The coronavirus disease (COVID-19) pandemic has forced the delay of the delivery of the Philippine Navy’s (PN) second brand new frigate, the future BRP Antonio Luna (FF-151).
In a virtual briefing on Monday, Vice Admiral Giovanni Carlo Bacordo, PN Flag Officer in Command, said the future BRP Antonio Luna was supposed to be delivered in October 2020 but travel restrictions and other concerns due to the health crisis prompted the parties involved to move it to the first quarter of 2021.
“We are expecting the delivery of the second frigate, the BRP Antonio Luna, in the first quarter of calendar year 2021. If not for this COVID-19 pandemic, the second frigate should have been delivered October of this year,” he said.
The future BRP Antonio Luna is the sister ship of the BRP Jose Rizal (FF-150) which was delivered by South Korean ship maker Hyundai Heavy Industries, Inc. in May 2020.
Aside from the second frigate, other acquisitions that have been impacted by the pandemic include the light armored systems upgrade and acquisition of squad rocket launcher light of the Philippine Marine Corps.
The delivery of the first unit of eight fast attack interdiction craft missiles from Israel was also delayed, Bacordo said.
A small but agile warship, the first unit of the fast attack craft was originally scheduled to be delivered in December 2022 but has been moved to the first quarter of 2021.

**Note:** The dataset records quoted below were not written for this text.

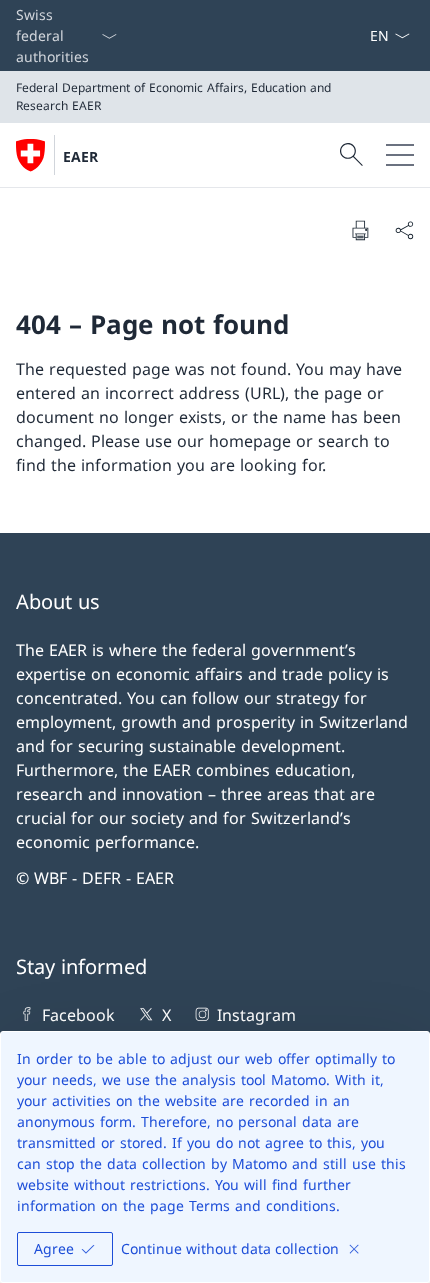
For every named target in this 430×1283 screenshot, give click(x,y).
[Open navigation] (400, 155)
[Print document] (360, 230)
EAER (80, 156)
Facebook (78, 1015)
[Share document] (404, 230)
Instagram (256, 1015)
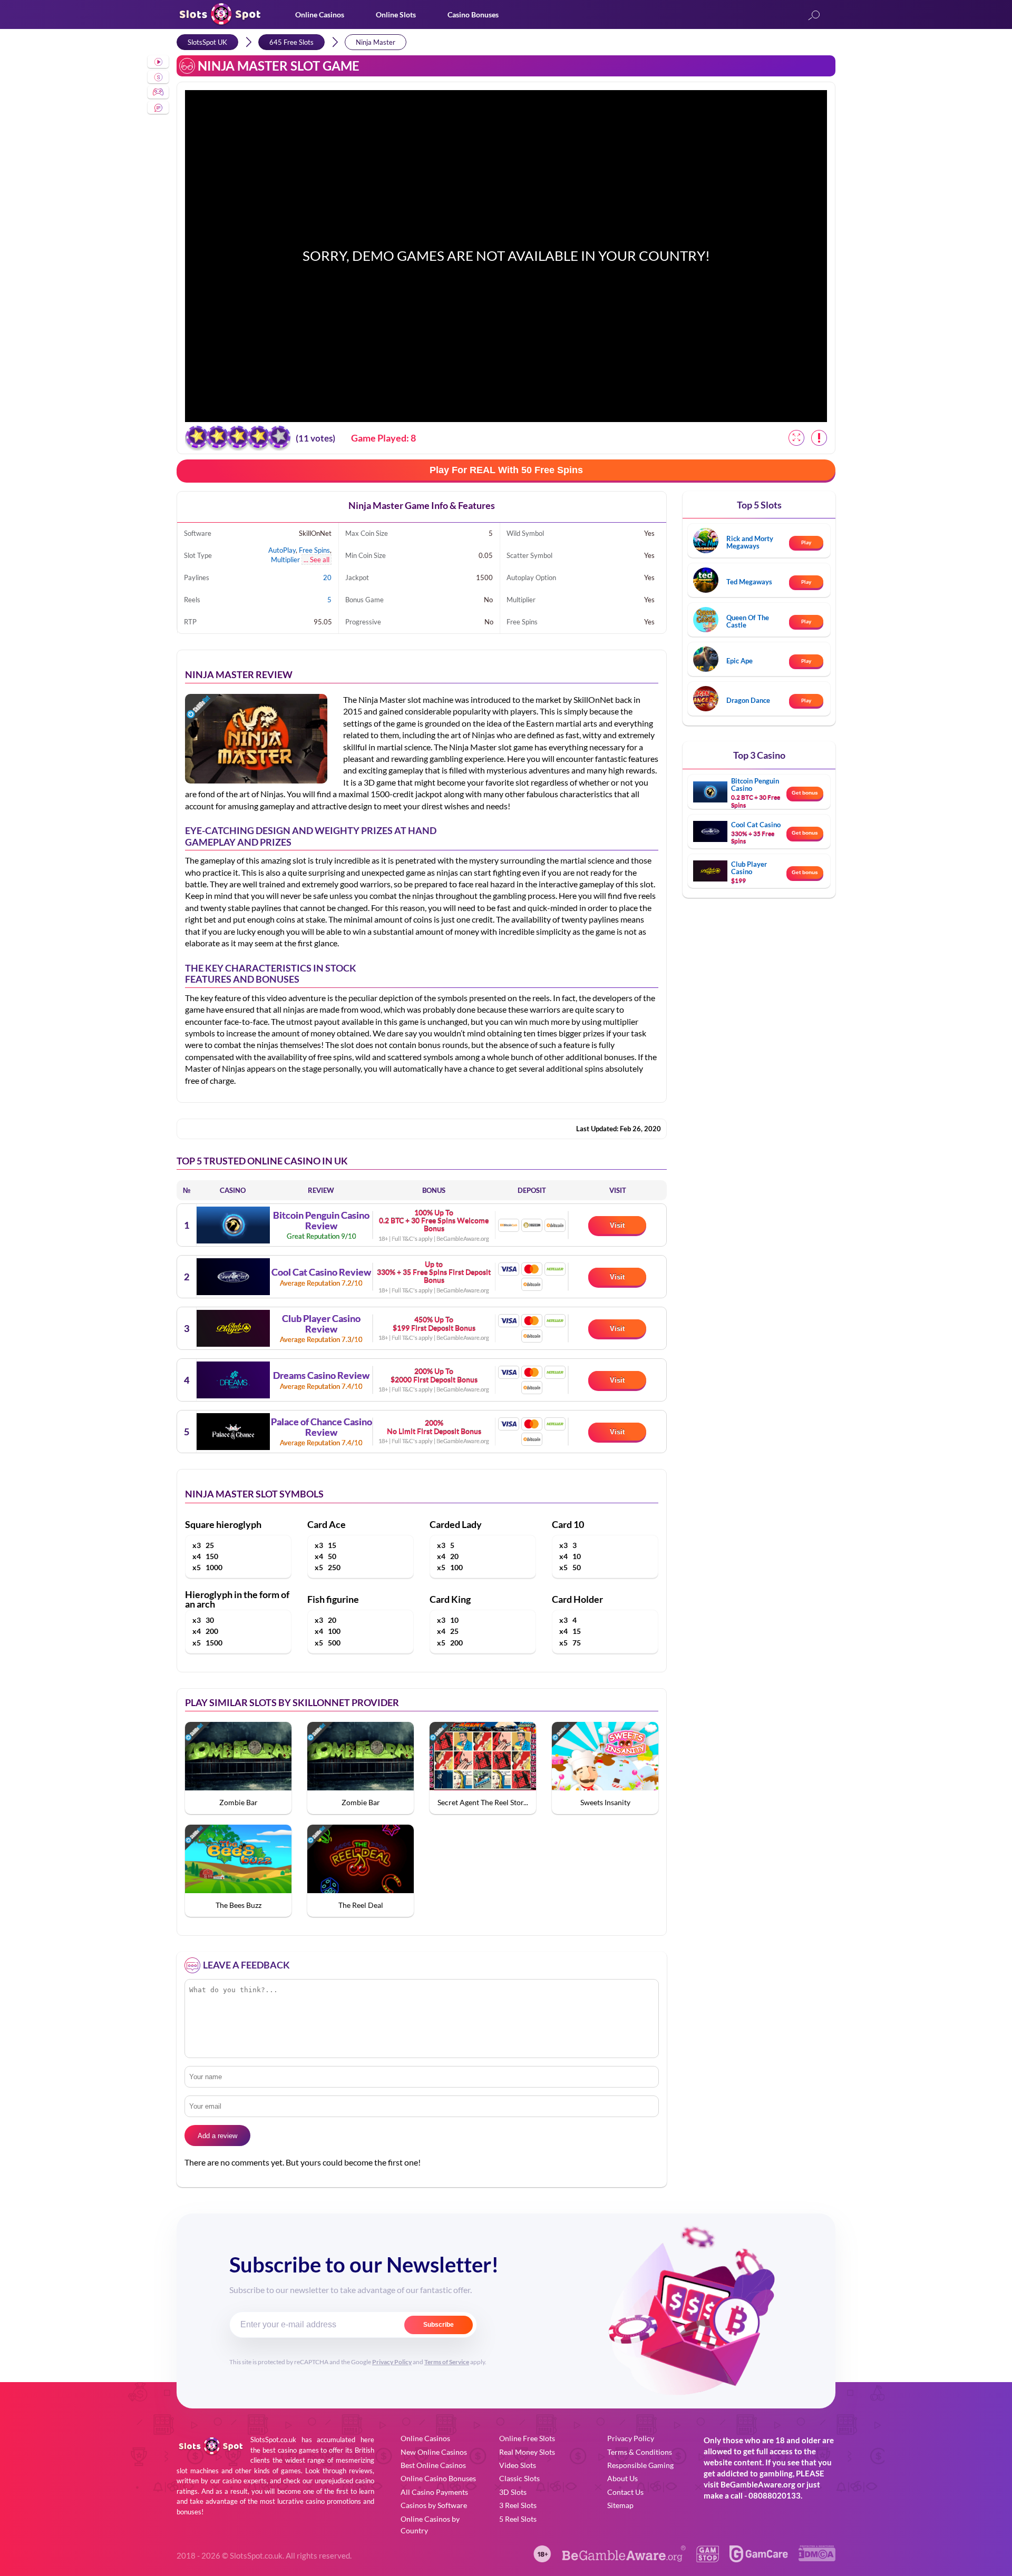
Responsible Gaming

The acquisition of two landing docks, which is currently at the post qualification stage, was also temporarily suspended by the Navy. These strategic sealift vessels are intended to act as reinforcements to the two Tarlac-class landing docks, the BRP Tarlac and BRP Davao del Sur.
“We have other projects which took the backstage because of this COVID-19 pandemic,” Bacordo said, referring to the purchase projects for its shore-based anti-ship missile system, shore-based air defense missile system, and the country’s first ever submarine.

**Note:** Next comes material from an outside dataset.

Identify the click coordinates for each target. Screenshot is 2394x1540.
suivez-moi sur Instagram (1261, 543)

“While [they have] been approved by the President, it may be deferred until the national emergency has ceased,” he explained.

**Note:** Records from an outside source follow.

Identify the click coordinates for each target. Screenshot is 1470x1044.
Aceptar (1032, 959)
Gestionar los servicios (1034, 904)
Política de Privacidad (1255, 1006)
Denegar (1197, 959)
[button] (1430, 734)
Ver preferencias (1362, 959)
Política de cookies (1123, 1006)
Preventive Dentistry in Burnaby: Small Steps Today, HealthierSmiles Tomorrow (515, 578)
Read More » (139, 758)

Last month, Defense Secretary Delfin Lorenzana said that the Department of National Defense took a P19.3-billion budget cut to fund the government’s COVID-19 response efforts.
Of these, about P9.4 billion were originally set for the second horizon of the modernization program of the Armed Forces of the Philippines.
Bacordo projected that the pandemic will delay more acquisition projects under the modernization program by one-and-a-half to two years.